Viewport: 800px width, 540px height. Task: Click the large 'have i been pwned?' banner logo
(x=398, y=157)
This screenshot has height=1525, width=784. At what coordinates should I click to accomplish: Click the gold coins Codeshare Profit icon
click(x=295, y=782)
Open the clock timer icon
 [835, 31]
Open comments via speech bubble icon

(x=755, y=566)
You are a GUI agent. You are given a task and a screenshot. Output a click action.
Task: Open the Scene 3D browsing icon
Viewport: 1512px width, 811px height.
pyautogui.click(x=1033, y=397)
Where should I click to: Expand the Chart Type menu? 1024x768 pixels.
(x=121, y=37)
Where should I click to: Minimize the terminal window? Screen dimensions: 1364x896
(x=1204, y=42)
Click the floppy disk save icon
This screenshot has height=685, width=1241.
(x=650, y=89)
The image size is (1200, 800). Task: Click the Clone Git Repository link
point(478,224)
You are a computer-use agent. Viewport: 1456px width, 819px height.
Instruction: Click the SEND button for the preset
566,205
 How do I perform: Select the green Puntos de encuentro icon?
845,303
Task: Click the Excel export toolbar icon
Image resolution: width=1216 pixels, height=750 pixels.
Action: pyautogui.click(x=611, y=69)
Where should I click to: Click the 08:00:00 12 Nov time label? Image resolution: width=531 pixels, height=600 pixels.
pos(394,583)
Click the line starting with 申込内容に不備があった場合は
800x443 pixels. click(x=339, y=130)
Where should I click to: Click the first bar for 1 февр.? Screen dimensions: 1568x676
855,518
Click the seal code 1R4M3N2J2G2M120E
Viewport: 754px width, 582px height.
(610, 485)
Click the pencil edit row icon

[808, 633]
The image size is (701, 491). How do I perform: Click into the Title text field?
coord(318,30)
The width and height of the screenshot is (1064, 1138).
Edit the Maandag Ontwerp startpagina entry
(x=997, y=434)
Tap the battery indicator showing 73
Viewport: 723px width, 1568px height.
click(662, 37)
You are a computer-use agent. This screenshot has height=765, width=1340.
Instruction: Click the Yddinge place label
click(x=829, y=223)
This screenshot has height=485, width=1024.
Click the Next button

------------------------------------------------

What the task requires ▸ Rewrite all of the lines above, replacing every "Viewport" with "Window" and leaving everything else unchanged.

Finished answer ▸
Window: 800px width, 540px height. Task: Click the large 'have i been pwned?' banner logo
(x=398, y=157)
This screenshot has height=1525, width=784. At what coordinates should I click to accomplish: Click the gold coins Codeshare Profit icon
click(x=295, y=782)
Open the clock timer icon
 [835, 31]
Open comments via speech bubble icon

(x=755, y=566)
You are a GUI agent. You are given a task and a screenshot. Output a click action.
Task: Open the Scene 3D browsing icon
Window: 1512px width, 811px height.
pyautogui.click(x=1033, y=397)
Where should I click to: Expand the Chart Type menu? 1024x768 pixels.
(x=121, y=37)
Where should I click to: Minimize the terminal window? Screen dimensions: 1364x896
(x=1204, y=42)
Click the floppy disk save icon
This screenshot has height=685, width=1241.
(x=650, y=89)
The image size is (1200, 800). Task: Click the Clone Git Repository link
point(478,224)
You are a computer-use agent. Window: 1456px width, 819px height.
Instruction: Click the SEND button for the preset
566,205
 How do I perform: Select the green Puntos de encuentro icon?
845,303
Task: Click the Excel export toolbar icon
Image resolution: width=1216 pixels, height=750 pixels.
Action: pyautogui.click(x=611, y=69)
Where should I click to: Click the 08:00:00 12 Nov time label? Image resolution: width=531 pixels, height=600 pixels.
pos(394,583)
Click the line starting with 申込内容に不備があった場合は
800x443 pixels. click(x=339, y=130)
Where should I click to: Click the first bar for 1 февр.? Screen dimensions: 1568x676
855,518
Click the seal code 1R4M3N2J2G2M120E
Window: 754px width, 582px height.
(610, 485)
Click the pencil edit row icon

[808, 633]
The image size is (701, 491). How do I perform: Click into the Title text field?
coord(318,30)
The width and height of the screenshot is (1064, 1138).
Edit the Maandag Ontwerp startpagina entry
(x=997, y=434)
Tap the battery indicator showing 73
Window: 723px width, 1568px height.
click(662, 37)
You are a computer-use agent. This screenshot has height=765, width=1340.
Instruction: Click the Yddinge place label
click(x=829, y=223)
This screenshot has height=485, width=1024.
Click the Next button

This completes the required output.